> EXERCISE REQUIREMENTS
Each entry below should be printed exactly as given.

START DATA PROVIDED

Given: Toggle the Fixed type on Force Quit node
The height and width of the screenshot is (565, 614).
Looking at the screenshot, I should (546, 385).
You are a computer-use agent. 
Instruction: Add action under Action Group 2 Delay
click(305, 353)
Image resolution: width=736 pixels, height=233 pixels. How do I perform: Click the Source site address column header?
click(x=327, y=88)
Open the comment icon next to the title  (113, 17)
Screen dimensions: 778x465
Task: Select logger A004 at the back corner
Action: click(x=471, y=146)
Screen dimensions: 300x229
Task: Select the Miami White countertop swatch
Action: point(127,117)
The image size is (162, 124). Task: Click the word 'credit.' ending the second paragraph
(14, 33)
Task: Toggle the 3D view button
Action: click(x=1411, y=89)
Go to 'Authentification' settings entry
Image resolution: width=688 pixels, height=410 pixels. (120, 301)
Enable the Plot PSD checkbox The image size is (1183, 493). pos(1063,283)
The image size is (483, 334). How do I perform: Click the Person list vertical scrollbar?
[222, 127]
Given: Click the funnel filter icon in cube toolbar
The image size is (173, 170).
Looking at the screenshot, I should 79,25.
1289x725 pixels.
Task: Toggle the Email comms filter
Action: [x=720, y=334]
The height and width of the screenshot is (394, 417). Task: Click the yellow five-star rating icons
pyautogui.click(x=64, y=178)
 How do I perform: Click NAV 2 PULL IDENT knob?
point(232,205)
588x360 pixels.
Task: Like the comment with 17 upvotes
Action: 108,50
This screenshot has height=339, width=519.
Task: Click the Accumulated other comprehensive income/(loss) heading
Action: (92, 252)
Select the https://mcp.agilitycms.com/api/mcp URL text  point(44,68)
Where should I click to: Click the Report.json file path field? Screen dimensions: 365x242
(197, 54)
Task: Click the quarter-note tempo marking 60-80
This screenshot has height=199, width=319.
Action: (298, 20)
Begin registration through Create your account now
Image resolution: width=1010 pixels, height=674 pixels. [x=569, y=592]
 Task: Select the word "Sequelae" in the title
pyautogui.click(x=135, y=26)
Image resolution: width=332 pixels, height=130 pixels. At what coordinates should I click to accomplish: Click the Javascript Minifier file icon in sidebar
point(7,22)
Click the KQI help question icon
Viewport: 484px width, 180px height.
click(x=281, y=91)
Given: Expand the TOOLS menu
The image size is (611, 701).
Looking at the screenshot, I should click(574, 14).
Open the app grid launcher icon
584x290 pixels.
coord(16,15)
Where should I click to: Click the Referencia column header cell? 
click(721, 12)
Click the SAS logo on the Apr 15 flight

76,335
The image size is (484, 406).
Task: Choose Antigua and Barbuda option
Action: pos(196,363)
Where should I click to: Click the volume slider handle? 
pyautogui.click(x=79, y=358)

END DATA PROVIDED

> YOUR SOLUTION
Given: Toggle the Fixed type on Force Quit node
The height and width of the screenshot is (565, 614).
Looking at the screenshot, I should (546, 385).
You are a computer-use agent. 
Instruction: Add action under Action Group 2 Delay
click(305, 353)
Image resolution: width=736 pixels, height=233 pixels. How do I perform: Click the Source site address column header?
click(x=327, y=88)
Open the comment icon next to the title  (113, 17)
Screen dimensions: 778x465
Task: Select logger A004 at the back corner
Action: click(x=471, y=146)
Screen dimensions: 300x229
Task: Select the Miami White countertop swatch
Action: point(127,117)
The image size is (162, 124). Task: Click the word 'credit.' ending the second paragraph
(14, 33)
Task: Toggle the 3D view button
Action: click(x=1411, y=89)
Go to 'Authentification' settings entry
Image resolution: width=688 pixels, height=410 pixels. (120, 301)
Enable the Plot PSD checkbox The image size is (1183, 493). pos(1063,283)
The image size is (483, 334). How do I perform: Click the Person list vertical scrollbar?
[222, 127]
Given: Click the funnel filter icon in cube toolbar
The image size is (173, 170).
Looking at the screenshot, I should 79,25.
1289x725 pixels.
Task: Toggle the Email comms filter
Action: [x=720, y=334]
The height and width of the screenshot is (394, 417). Task: Click the yellow five-star rating icons
pyautogui.click(x=64, y=178)
 How do I perform: Click NAV 2 PULL IDENT knob?
point(232,205)
588x360 pixels.
Task: Like the comment with 17 upvotes
Action: 108,50
This screenshot has height=339, width=519.
Task: Click the Accumulated other comprehensive income/(loss) heading
Action: (92, 252)
Select the https://mcp.agilitycms.com/api/mcp URL text  point(44,68)
Where should I click to: Click the Report.json file path field? Screen dimensions: 365x242
(197, 54)
Task: Click the quarter-note tempo marking 60-80
This screenshot has height=199, width=319.
Action: (298, 20)
Begin registration through Create your account now
Image resolution: width=1010 pixels, height=674 pixels. [x=569, y=592]
 Task: Select the word "Sequelae" in the title
pyautogui.click(x=135, y=26)
Image resolution: width=332 pixels, height=130 pixels. At what coordinates should I click to accomplish: Click the Javascript Minifier file icon in sidebar
point(7,22)
Click the KQI help question icon
Viewport: 484px width, 180px height.
click(x=281, y=91)
Given: Expand the TOOLS menu
The image size is (611, 701).
Looking at the screenshot, I should click(574, 14).
Open the app grid launcher icon
584x290 pixels.
coord(16,15)
Where should I click to: Click the Referencia column header cell? 
click(721, 12)
Click the SAS logo on the Apr 15 flight

76,335
The image size is (484, 406).
Task: Choose Antigua and Barbuda option
Action: pos(196,363)
Where should I click to: Click the volume slider handle? 
pyautogui.click(x=79, y=358)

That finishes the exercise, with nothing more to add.